No, I'm not going to translate the text from this German tobacco card.  My one term of college German, forty years ago, and Google translate isn't enough to  figure out what all this says.  Any German speakers out there, have at it, and if you're willing to post a translation in the comments section, I for one will be grateful.

We've all heard of the Nazi Olympics of 1936.  Berlin, Jessie Owens, and all that.  But, there were two Nazi games.  1936 was the third and last time  the same country hosted both the summer and winter games. Garmisch-Partenkirchen, a resort town in Bavaria, hosted the skiers, skaters and bob-sledders.

G-P (No, I'm not going to spell it out every time.) is also the place where Avery Brundage, the only American IOC President, died.  That's an interesting coincidence, because Brundage was partly responsible for an American presence at Berlin and G-P.   The IOC had awarded the games to Germany in 1931, the year before the Nazis came to power.  After Hitler became Chancellor, and well before the games were set to begin, Jews had been expelled from all German sports clubs,and the anti-Jewish Nuremberg Laws had been passed.  Kristallnacht was two years in the future.

As a response to the growing anti-Semitism in Germany, a movement to withdraw from the German games began within the American Olympic Committee.  Avery Brundage, at the time a member of the committee and head of The Amateur Athletic Union, became the major opponent of a boycott.  At one point he referred to what was going on in Germany as a minor religious dispute.  In the end, Brundage won the day.
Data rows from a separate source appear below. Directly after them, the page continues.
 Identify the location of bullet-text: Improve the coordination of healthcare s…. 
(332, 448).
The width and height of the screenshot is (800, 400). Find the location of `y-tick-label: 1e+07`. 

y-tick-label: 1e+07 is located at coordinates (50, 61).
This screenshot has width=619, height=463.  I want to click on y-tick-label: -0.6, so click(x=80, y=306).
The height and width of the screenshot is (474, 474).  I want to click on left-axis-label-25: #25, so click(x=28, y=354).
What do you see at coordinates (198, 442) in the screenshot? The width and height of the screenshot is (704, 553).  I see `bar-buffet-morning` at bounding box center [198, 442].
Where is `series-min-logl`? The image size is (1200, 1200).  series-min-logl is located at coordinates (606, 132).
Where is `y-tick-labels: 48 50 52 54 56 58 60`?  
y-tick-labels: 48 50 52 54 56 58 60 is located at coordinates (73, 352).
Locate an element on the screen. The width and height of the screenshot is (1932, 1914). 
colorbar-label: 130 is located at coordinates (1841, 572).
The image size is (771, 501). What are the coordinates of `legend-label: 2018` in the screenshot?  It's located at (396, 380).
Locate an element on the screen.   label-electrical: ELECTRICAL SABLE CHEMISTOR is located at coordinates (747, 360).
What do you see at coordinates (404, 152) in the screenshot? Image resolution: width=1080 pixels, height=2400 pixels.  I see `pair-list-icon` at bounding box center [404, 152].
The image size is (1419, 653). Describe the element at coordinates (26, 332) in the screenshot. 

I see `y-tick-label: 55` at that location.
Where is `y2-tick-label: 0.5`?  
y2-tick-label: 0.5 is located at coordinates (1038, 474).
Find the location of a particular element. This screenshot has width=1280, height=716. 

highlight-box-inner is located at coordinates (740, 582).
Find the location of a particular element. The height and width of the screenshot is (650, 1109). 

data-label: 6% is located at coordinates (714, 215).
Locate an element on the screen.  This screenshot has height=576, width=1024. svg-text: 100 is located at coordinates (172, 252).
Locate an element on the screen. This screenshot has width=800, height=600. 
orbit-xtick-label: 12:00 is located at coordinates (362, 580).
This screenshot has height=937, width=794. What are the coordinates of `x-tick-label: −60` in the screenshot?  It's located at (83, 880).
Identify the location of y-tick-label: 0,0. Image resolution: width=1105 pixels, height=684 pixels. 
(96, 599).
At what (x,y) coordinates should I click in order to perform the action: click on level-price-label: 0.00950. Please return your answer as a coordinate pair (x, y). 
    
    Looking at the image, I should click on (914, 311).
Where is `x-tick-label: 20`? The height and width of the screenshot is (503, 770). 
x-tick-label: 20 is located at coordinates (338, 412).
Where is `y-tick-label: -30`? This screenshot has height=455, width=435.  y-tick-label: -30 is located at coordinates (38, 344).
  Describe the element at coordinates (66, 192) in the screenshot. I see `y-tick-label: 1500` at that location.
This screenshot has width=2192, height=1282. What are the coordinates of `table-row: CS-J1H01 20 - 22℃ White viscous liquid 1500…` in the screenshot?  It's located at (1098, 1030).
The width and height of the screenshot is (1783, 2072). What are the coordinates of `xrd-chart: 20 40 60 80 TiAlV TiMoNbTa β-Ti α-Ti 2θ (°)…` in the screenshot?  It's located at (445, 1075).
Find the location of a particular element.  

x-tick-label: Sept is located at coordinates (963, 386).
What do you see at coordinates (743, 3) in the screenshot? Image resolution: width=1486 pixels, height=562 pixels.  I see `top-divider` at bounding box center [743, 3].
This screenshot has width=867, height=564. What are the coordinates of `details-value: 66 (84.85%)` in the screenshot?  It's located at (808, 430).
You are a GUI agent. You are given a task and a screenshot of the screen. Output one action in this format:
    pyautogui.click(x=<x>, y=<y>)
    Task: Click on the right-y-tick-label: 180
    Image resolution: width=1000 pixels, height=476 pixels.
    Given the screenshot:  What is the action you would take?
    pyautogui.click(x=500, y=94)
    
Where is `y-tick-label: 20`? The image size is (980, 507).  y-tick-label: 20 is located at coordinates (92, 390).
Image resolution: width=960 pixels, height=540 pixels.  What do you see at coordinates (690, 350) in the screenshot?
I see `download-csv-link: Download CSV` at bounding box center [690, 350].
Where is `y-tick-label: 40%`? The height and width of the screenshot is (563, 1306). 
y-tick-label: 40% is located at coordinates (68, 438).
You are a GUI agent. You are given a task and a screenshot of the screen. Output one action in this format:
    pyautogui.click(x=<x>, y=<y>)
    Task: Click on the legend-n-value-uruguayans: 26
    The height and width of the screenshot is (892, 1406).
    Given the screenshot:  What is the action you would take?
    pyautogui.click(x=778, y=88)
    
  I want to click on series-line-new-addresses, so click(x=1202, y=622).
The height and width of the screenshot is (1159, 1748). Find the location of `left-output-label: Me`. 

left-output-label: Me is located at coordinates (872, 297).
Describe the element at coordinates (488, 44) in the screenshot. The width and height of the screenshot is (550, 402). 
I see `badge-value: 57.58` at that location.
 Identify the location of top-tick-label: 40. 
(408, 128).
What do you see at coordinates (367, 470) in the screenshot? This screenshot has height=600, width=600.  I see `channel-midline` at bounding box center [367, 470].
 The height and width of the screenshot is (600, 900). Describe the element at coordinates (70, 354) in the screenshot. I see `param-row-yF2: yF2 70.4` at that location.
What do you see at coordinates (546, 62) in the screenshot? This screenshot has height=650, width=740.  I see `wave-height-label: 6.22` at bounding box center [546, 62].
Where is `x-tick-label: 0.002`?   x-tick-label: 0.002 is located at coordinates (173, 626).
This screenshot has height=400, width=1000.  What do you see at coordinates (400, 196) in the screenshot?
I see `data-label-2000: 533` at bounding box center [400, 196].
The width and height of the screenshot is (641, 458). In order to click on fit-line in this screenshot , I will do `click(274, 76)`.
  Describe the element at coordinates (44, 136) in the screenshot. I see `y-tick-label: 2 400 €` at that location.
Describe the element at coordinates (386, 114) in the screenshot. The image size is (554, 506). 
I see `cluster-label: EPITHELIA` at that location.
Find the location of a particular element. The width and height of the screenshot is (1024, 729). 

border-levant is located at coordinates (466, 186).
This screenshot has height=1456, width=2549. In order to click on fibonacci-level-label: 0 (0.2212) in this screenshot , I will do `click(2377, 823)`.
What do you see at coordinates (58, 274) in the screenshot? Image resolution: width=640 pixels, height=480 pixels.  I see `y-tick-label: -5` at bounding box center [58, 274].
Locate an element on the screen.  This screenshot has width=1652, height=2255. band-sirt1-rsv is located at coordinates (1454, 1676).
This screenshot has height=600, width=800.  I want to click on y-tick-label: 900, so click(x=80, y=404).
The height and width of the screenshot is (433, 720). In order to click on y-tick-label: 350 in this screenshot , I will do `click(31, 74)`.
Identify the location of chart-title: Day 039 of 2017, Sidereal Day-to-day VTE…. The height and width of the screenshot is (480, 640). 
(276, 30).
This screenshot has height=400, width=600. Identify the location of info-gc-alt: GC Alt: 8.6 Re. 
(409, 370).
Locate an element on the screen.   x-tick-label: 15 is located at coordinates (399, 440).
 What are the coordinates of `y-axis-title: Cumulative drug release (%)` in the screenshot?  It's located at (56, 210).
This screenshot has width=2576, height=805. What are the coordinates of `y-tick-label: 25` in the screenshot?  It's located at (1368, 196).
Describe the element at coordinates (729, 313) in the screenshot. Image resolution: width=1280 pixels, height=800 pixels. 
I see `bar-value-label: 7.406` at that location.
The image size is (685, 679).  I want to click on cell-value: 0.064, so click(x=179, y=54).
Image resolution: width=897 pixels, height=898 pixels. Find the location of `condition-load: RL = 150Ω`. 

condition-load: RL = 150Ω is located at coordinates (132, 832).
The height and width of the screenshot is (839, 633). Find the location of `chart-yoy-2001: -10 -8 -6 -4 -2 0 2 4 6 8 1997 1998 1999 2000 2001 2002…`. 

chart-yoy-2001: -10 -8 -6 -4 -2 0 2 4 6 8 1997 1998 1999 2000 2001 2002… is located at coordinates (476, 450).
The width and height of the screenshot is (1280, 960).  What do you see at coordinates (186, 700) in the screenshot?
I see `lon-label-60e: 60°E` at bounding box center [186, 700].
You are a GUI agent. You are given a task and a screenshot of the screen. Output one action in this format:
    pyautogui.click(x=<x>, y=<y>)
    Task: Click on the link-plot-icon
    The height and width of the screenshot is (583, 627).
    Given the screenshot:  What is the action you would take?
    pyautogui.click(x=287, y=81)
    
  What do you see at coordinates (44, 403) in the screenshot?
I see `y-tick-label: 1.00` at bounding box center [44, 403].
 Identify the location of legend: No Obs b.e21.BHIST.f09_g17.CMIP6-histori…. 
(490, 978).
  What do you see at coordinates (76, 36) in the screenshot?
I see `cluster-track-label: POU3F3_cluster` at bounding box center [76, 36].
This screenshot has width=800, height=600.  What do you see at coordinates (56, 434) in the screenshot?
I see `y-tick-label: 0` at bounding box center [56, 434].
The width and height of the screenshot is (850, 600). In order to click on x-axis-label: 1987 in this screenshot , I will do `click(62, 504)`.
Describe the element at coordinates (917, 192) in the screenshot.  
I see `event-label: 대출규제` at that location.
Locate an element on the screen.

Brundage was also instrumental in Jessie Owens fourth gold medal in the 4x100 relay at Berlin.  Owens wasn't scheduled to be in the race, but Brundage ordered the removal of two Jewish runners from the event.  To Owens' credit, he tried to refuse his placement in the race, but wasn't given a choice.  Ralph Metcalfe, the other replacement, also tried to decline a spot in the relay.  When Jessie Owens left a post Olympic tour of Europe to return home, Avery Brundage stripped him of his amateur status.  Nice guy.

So, how did Brundage end his days in G-P?  At the age of 85, he married a 36 year old German princess, and became a German resident.

I'd say we learned from all this, but current IOC President Thomas Bach is  trying to put on a happy face about Russian human rights violations, including anti-gay laws.  Let the games begin!